Après maintes pérégrinations, Bill et sa petite compagnie, composée de sa copine Abby et de sa petite sœur Linda, posent le peu qu'ils possèdent dans une immense ferme du Texas pour la saison des blés. Comme les Joads de Steinbeck, la famille de Bill est coutumière du rituelle des saisons et du labeur, habituée à trimer pour subsister. Peut-être même trop à son goût, lui qui, pourtant épris de liberté, à l'âme aussi usée que la corde de ses grolles et élimé que son pantalon. Ça tombe bien, le fermier qui les emploie n'en a plus pour longtemps, apprend-il malgré lui au détour d'un petit chapardage dans la pharmacie ambulante, et du haut de ses millions s'est épris d'Abby. L'aubaine est trop belle et Bill s'empresse de mettre au parfum sa tribu qui, après quelques hésitations justifiables, valide son plan : marier Abby au fermier pour, à sa mort prochaine, vivre enfin libre et à l'abri du besoin ("les riches ont tout compris, c'est si bon de vivre comme eux" moralise Linda).. Mais les voies du cœur sont impénétrables et rien ne se passera comme prévu pour Bill, Abby, et le fermier. Seul Linda semblera flotter au-dessus des méandres du destin.
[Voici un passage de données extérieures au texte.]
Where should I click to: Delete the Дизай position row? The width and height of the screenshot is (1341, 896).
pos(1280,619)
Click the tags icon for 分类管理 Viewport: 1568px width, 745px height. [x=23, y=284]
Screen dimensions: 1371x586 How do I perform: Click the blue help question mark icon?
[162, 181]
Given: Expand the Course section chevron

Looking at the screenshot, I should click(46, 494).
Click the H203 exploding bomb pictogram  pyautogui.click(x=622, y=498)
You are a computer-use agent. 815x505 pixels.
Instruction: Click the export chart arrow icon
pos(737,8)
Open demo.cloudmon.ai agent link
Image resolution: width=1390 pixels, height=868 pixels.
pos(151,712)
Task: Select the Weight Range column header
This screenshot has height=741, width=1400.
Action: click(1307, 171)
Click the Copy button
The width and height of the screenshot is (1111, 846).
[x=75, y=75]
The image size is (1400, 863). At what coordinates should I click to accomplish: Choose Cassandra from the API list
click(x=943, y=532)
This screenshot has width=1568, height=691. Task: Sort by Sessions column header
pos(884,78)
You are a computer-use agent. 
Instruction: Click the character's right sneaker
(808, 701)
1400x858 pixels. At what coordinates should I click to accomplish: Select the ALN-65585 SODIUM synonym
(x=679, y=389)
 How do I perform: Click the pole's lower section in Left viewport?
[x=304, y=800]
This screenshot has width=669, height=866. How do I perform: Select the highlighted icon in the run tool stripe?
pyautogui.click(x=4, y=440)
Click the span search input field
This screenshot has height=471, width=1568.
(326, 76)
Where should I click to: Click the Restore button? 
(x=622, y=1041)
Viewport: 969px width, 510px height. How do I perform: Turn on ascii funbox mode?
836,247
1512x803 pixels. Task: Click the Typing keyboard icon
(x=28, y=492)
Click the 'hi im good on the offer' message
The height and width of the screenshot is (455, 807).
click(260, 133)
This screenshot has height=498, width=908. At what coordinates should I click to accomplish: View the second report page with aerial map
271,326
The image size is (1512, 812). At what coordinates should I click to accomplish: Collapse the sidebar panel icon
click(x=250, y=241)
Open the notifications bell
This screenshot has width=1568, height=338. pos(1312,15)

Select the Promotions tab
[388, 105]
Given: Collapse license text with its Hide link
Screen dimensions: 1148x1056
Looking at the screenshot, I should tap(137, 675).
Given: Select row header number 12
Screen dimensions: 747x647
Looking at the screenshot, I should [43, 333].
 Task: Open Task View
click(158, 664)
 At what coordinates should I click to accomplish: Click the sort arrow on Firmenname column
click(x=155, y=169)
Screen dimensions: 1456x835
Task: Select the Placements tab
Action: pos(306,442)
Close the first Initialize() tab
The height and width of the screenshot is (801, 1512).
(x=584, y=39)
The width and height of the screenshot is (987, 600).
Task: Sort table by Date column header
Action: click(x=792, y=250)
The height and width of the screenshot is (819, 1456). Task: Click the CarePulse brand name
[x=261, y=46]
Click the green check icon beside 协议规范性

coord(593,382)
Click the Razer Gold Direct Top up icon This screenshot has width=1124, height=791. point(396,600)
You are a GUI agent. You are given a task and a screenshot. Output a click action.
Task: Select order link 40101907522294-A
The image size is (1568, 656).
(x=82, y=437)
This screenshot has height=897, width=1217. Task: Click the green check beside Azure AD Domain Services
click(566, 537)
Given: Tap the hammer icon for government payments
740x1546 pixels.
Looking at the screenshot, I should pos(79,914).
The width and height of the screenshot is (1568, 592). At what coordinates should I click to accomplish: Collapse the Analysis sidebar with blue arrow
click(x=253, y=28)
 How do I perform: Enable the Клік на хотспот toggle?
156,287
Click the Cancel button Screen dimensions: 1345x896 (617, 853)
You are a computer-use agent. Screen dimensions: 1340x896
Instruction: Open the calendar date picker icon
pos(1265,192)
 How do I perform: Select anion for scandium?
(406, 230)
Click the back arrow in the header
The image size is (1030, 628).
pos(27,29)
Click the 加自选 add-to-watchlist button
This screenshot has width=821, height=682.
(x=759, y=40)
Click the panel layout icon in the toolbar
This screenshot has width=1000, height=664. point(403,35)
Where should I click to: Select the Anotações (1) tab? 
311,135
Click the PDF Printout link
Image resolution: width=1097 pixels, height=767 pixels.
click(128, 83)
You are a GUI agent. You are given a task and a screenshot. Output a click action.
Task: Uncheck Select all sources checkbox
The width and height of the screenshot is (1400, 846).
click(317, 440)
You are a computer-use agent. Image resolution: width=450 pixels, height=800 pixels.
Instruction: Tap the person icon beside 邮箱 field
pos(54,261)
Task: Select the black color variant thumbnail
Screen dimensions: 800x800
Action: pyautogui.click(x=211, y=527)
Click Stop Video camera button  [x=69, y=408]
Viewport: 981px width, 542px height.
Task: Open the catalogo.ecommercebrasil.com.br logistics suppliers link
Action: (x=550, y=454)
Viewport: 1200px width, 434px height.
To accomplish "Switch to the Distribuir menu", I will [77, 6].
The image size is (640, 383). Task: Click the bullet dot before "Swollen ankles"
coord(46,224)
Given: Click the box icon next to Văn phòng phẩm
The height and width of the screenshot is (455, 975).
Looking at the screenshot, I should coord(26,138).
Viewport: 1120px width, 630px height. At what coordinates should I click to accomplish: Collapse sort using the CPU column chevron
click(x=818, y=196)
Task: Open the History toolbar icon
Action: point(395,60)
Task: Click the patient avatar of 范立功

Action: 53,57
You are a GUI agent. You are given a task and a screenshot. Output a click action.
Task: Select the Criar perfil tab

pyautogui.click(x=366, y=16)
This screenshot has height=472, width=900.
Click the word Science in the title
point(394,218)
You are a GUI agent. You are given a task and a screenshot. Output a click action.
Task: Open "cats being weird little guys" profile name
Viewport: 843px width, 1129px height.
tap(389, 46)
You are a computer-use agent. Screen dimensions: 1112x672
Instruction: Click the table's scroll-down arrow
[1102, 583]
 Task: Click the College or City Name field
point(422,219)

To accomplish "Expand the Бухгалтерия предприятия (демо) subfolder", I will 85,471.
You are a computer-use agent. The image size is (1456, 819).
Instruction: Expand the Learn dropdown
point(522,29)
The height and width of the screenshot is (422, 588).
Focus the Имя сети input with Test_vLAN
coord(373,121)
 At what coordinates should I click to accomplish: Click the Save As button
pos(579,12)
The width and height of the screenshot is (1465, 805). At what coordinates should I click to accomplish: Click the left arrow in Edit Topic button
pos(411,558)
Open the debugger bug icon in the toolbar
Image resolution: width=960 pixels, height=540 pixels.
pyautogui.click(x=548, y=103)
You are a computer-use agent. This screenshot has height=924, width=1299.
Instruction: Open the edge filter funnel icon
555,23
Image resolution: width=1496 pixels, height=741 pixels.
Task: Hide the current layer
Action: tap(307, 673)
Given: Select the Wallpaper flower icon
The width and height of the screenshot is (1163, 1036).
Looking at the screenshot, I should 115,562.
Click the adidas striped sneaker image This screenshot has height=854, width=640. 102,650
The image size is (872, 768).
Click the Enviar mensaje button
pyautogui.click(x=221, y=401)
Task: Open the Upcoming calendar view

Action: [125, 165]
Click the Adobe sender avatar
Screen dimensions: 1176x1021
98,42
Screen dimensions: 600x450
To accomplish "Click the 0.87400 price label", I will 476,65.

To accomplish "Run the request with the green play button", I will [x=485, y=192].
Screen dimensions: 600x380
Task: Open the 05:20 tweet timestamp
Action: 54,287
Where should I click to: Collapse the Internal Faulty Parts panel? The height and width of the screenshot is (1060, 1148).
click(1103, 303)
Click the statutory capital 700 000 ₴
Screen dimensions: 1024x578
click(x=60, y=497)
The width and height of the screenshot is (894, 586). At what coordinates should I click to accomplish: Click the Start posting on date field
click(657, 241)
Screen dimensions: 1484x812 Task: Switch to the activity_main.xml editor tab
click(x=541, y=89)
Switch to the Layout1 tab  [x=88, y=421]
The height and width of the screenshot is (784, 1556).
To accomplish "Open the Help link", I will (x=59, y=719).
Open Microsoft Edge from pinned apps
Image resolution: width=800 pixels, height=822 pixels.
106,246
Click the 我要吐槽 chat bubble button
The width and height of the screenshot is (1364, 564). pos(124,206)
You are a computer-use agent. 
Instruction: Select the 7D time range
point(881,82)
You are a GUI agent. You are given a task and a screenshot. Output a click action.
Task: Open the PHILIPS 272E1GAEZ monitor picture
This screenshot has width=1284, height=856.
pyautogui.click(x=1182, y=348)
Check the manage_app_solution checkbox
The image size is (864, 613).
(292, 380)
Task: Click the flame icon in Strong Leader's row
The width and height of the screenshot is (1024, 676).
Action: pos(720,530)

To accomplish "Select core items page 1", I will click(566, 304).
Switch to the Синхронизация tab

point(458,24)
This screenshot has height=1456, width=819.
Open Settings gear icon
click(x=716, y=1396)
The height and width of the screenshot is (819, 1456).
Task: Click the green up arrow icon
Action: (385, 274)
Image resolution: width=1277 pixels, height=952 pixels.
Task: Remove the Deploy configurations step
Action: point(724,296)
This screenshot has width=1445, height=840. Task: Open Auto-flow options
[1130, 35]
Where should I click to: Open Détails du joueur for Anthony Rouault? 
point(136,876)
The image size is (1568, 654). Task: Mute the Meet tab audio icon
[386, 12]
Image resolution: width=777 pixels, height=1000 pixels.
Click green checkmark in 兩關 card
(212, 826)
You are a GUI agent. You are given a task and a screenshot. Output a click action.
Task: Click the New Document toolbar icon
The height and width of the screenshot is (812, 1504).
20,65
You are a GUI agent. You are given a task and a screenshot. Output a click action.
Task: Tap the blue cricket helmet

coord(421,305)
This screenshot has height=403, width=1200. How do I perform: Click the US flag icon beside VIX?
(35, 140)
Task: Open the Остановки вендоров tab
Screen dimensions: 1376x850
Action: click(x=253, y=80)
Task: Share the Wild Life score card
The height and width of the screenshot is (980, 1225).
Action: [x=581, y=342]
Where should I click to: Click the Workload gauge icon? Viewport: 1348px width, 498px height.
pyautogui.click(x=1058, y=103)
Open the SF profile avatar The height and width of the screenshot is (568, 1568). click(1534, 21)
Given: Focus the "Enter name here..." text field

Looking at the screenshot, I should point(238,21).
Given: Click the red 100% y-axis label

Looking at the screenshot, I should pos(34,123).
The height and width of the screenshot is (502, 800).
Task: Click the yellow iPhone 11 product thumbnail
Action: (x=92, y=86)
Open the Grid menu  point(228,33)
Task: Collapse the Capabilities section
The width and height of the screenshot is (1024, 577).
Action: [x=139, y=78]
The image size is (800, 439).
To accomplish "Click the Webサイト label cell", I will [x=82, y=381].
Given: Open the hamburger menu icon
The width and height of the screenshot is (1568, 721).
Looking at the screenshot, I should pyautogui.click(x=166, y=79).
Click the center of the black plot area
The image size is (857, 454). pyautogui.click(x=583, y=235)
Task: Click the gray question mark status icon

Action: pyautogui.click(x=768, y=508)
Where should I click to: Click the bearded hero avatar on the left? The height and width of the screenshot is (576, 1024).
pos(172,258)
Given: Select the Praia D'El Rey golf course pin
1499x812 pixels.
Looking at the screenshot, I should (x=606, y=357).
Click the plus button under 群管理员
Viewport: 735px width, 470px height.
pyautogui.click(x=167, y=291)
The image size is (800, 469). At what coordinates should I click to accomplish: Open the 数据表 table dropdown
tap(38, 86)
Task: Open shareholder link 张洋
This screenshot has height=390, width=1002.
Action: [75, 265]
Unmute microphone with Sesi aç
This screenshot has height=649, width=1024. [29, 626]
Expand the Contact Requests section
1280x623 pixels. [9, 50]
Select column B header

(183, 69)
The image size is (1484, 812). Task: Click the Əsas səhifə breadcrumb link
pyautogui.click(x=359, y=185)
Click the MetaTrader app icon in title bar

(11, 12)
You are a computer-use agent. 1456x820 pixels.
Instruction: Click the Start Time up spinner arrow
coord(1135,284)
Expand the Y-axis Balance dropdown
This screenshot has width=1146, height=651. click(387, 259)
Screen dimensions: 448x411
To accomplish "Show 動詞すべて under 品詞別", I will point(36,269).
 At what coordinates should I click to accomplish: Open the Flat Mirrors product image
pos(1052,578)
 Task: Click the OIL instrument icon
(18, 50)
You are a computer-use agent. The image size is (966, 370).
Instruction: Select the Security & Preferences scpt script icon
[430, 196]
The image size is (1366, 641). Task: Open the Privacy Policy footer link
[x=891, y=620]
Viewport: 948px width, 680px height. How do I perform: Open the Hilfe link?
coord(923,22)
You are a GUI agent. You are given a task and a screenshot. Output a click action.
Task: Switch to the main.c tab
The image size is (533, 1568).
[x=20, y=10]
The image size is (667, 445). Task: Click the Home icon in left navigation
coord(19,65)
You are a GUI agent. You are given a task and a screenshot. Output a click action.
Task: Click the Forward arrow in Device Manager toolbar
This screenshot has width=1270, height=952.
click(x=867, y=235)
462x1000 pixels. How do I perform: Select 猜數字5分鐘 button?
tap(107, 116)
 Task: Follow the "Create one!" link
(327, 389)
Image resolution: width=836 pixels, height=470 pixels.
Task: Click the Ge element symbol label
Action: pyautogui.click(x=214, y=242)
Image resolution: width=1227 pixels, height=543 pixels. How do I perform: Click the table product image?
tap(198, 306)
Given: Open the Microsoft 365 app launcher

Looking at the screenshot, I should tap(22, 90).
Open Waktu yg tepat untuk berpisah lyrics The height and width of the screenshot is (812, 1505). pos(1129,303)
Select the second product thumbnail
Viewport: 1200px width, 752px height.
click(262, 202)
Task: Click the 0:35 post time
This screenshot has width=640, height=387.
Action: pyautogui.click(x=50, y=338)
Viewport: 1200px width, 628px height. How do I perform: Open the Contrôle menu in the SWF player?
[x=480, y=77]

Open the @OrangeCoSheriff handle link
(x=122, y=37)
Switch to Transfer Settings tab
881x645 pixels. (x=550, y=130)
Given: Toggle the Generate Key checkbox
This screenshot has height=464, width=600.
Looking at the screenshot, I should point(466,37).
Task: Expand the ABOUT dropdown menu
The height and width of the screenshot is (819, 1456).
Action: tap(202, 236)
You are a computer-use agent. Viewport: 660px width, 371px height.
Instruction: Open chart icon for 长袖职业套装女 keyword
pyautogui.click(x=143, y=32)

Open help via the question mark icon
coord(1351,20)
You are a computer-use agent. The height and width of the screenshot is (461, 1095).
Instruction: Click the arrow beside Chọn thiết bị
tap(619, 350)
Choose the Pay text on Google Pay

De par ses ellipses, ses plans majestueux (la lumière de l'heure bleue dans l'immensité crépusculaire des champs de blé c'est quelque chose) et la narration gracile mais grave de Linda, le film à l'ampleur d'une parabole de la Bible. La propriété plantée au milieu du vaste champ de blé ondulant sous le vent et son bestiaire nombreux n'est évidemment pas sans rappeler le Jardin d'Eden et son arbre de la connaissance du bien et du mal, source de toutes les convoitises. C'est pour sa possession en effet, son fruit, ce qu'elle représente, que va s'abattre la colère divine, la folie humaine. Sauf que là où la Genèse présentait, toute misogyne qu'est la bible, la femme comme profanatrice et coupable du pécher originel, c'est ici l'homme qui en est le seul responsable. Les rôles s'inversent et si Abby est Eve, Bill est assurément Adam. Il est Adam et il est Caïn. Coupable du meurtre d'Abel son frère. La raison est en revanche toute autre : elle ne porte pas d'offrandes mais des jupes. Pourtant ni Bill ni le fermier ne portait en lui le diable plus que l'autre. "Personne n'est parfait, ni tout à fait diable, ni tout à fait ange" prophétise Linda. C'est donc la condition humaine et la naissance, et c'est tout aussi manichéen, qui dictent les actes et décident qui du diable et de l'ange aura le dessus et quand il le prendra. Linda se souvient du fermier : "Il n'y avait aucun mal en lui. On lui donnait une fleur et il la gardait pour toujours". Mais si le fermier était un homme meilleur que Bill, c'était simplement parce qu'il en avait les moyens. Financiers évidemment. Quand les nuées de sauterelles obscurcissent le ciel et s'abattent sur les cultures de blé, c'est le divin qui est à l’œuvre et qui achève sa sentence : il n'y aura pas dix plaies mais une seule et elle transformera l’Éden en Terre de Nod au terme d'un immense brasier.
De toute cette confusion et de cette turpitude masculine s'émancipe à la fin la figure féminine qui soumet sa vie à la liberté, la terre à ses envies. "Les femmes ont tous compris, ça doit être si bon de vivre comme elles".